Fig. 3: Four ATPγS and one ADP are bound to Rad24-RFC.

a, Key ATPase motifs in Rfc2–5. Rad24 lacks the SRC and central helix. b, Top view of Rad24-RFC–DNA in cartoon, omitting the 9-1-1 clamp for clarity. The bound four ATPγSs and one ADP are shown as sticks. c–e, Enlarged views of the nucleotide binding pockets in Rad24 (c), Rfc4 (d) and Rfc5 (e). ATPγS binding in Rfc2 and Rfc3 is similar to that in Rfc4 and Rfc3 and is not shown. The residues of the AAA+ module involved in nucleotide binding are the conserved SRC (serine-arginine-cysteine) motif, sensor-1, Walker A (P-loop), Walker B (DExx box), Sensor-2 and the central helix; these are labeled and colored red, orange, yellow, cyan, blue and purple, respectively. The Mg²⁺ ion is in green.
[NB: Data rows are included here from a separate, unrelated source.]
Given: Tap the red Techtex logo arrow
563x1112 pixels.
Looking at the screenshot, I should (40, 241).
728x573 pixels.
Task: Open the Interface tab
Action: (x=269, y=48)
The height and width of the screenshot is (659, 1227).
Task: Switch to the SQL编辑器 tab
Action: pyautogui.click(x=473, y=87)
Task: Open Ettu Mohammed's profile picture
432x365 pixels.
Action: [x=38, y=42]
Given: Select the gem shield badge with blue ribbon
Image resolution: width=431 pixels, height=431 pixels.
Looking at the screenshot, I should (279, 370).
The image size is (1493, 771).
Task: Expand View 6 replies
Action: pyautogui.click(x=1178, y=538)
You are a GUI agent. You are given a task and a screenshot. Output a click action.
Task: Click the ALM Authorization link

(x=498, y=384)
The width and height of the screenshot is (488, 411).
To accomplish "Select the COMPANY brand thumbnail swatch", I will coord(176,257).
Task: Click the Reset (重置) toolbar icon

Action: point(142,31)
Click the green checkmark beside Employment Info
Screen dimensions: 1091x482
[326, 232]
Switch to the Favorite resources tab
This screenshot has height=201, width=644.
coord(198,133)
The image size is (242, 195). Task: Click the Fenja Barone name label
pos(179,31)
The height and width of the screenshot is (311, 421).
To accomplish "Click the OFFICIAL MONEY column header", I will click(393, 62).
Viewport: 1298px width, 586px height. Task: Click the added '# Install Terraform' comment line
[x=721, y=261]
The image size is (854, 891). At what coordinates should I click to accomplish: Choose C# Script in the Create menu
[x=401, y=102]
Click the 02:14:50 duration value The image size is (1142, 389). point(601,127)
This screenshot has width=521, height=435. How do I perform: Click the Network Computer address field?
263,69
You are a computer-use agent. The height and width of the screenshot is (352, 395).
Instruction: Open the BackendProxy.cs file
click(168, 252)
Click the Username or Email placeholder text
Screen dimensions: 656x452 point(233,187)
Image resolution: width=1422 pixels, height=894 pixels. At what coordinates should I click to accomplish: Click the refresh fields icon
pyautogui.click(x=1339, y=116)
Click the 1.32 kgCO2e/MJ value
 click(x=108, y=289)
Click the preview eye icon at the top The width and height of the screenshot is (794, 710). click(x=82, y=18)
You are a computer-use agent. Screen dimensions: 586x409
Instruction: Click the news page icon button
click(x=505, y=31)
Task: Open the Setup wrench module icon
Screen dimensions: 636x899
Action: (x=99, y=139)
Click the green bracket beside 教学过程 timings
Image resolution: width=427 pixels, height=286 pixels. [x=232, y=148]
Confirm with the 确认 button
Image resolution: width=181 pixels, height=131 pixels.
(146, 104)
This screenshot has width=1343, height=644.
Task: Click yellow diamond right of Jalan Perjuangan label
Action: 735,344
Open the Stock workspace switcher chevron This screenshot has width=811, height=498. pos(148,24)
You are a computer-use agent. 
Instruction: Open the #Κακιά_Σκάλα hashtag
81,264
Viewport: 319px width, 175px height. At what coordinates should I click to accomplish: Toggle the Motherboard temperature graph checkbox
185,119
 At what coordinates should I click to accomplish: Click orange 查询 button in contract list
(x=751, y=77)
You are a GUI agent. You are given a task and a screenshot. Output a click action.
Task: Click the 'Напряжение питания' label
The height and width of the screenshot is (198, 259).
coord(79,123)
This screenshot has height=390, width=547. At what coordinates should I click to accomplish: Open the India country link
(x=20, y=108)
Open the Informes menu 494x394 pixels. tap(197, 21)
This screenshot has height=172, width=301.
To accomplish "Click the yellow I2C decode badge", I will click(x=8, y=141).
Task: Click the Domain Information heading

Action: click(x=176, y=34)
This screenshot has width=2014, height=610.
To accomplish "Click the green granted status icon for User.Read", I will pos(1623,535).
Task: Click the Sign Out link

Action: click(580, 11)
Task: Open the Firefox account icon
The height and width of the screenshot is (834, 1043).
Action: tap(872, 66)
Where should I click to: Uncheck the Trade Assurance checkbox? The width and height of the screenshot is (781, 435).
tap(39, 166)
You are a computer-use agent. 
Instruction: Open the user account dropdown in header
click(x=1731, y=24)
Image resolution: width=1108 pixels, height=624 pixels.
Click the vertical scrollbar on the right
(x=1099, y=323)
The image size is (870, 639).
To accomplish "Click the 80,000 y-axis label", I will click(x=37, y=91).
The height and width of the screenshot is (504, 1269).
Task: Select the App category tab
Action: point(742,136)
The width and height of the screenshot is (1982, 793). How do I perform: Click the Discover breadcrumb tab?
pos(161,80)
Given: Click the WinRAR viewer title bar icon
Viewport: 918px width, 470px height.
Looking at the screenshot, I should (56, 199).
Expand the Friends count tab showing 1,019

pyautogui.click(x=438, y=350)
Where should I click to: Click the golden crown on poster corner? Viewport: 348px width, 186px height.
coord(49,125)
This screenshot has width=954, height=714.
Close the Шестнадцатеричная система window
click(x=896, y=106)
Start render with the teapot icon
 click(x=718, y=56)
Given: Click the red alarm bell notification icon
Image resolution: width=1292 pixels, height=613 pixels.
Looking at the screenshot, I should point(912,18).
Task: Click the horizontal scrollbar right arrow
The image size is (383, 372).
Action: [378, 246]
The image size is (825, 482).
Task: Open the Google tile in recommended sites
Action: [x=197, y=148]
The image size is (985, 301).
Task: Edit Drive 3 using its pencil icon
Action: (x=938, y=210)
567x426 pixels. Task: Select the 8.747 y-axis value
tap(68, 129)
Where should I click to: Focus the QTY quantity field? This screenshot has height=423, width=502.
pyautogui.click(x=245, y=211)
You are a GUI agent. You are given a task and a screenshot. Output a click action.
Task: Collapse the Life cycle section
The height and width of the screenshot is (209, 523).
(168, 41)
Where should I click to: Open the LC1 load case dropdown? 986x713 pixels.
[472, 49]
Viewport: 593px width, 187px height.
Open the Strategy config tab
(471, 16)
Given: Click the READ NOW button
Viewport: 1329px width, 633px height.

The Rfc5 nucleotide pocket is occupied by ADP. Because Rad24 lacks the SRC motif, there is only one arginine (Arg-478) at the Rfc5:Rad24 interface, which points away from the nucleotide due to the absence of the γ-phosphate. The isolated strong density (displayed at 6σ) next to ADP is modeled as a thiophosphate (SP_i) and is shown in gray sticks. The phosphate is coordinated by both Lys-49 and Lys-50 of the Walker A motif as well as the backbone nitrogen of Glu-142 in the Walker B motif. For clarity, only the hydrogen bonds with the nucleotide phosphates are shown.